Verkeerde verbanden leggen
In het verleden gebeurde A en daarna B. Een verkeerd verband leg je als je hieruit opmaakt dat als A gebeurt, dus B gebeurt.

Voorbeeld: Een collega zegt: "Vorige keer dat we op maandag vergaderden, duurde het drie uur. Ik wil dus niet meer op maandag vergaderen. Dan duurt het te lang."
Waarschijnlijk heeft de duur van de vergadering niets te maken met het gegeven dat de vergadering op maandag was. Misschien stond er wel veel op de agenda. Of er speelde iets anders.

=> Als de ander een verkeerd verband legt kun je twee dingen doen:
1. Een kritische vraag stellen: "Het verband dat je legt tussen de vergadering en de maandag, is mij wat te makkelijk. Zijn er geen andere redenen waarom die vergadering toen zo lang duurde?"
2.  Je kunt ook een tegenargument geven: "We hadden toen een overvolle agenda, omdat twee vergaderingen daarvoor waren afgezegd. Dat had weinig te maken met het feit dat het op maandag was."

Overhaaste generalisatie
Bij een overhaaste generalisatie beoordeel je een individu op de kenmerken van anderen uit de groep waarvan hij deel uitmaakt. De redenering is als volgt: als een deel van die groep dat doet, dan doen ze het allemaal.
Bijvoorbeeld in een sollicitatiecommissie: "Ik stel voor geen vrouw van rond de dertig aan te nemen, want die is binnen enkele maanden zwanger". Argument: "Weet je Carolien nog? Die was ook binnen een halfjaar met zwangerschapsverlof."

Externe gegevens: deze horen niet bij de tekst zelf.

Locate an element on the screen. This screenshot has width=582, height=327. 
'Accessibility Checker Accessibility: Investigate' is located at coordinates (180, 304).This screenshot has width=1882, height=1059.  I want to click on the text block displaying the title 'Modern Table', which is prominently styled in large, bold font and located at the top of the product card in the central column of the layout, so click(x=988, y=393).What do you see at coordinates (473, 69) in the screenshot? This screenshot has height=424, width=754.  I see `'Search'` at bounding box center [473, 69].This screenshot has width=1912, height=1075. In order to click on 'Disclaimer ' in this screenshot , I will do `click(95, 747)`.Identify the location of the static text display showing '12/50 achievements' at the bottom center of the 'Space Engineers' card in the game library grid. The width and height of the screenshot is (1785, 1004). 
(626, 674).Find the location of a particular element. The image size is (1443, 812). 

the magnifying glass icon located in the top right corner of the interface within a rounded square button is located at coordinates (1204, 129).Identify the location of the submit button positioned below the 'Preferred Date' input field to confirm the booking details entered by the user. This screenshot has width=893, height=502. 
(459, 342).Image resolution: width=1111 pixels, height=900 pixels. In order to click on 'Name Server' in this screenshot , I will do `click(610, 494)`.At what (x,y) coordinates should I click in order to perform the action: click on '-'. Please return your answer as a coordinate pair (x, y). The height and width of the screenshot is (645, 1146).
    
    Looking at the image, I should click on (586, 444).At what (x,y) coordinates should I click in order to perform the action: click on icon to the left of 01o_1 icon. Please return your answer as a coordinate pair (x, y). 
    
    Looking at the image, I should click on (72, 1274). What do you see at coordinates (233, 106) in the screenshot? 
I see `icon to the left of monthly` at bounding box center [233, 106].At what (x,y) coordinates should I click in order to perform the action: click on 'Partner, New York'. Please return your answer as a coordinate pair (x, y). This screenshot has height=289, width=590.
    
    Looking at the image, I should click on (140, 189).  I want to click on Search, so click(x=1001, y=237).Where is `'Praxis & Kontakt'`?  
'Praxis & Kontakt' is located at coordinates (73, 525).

=> Een overhaaste generalisatie weerleggen:
1. Een kritische vraag stellen: "Als Carolien na een paar maanden zwanger was, geldt dat toch niet automatisch voor alle vrouwen rond de dertig?"
2. Een tegenargument geven. Bijvoorbeeld "We kiezen de beste kandidaat voor de functie, omdat je bij niemand honderd procent zekerheid hebt of hij of zij lang blijft of niet."

Voorbeeld:
Buitenlanders maken altijd ruzie, ik heb namelijk ruzie gehad met mijn buitenlandse buurman.
Mijn opa rookte als een ketter en is 98 jaar geworden, dus roken is helemaal niet ongezond.
Er is meer criminaliteit dan vroeger, want Jan is overvallen en bij Piet is er ingebroken.
Het is de afgelopen vijf jaar erg warm geweest, dus het klimaat verandert.

Beroep op autoriteit
Bij een autoriteitsdrogreden wordt ten onrechte een beroep gedaan op autoriteit.
Bijvoorbeeld: In een discussie over de verbetering van een machine in de fabriek zegt de productieleider: "Het is zo omdat ik het zeg. Ik werk hier al tien jaar, dus ik weet alles van die machine."
Het feit dat iemand er al tien jaar werkt, wil natuurlijk helemaal niet zeggen dat hij dus alles van die machine afweet. De discussie wordt nu afgedaan met een onterecht argument.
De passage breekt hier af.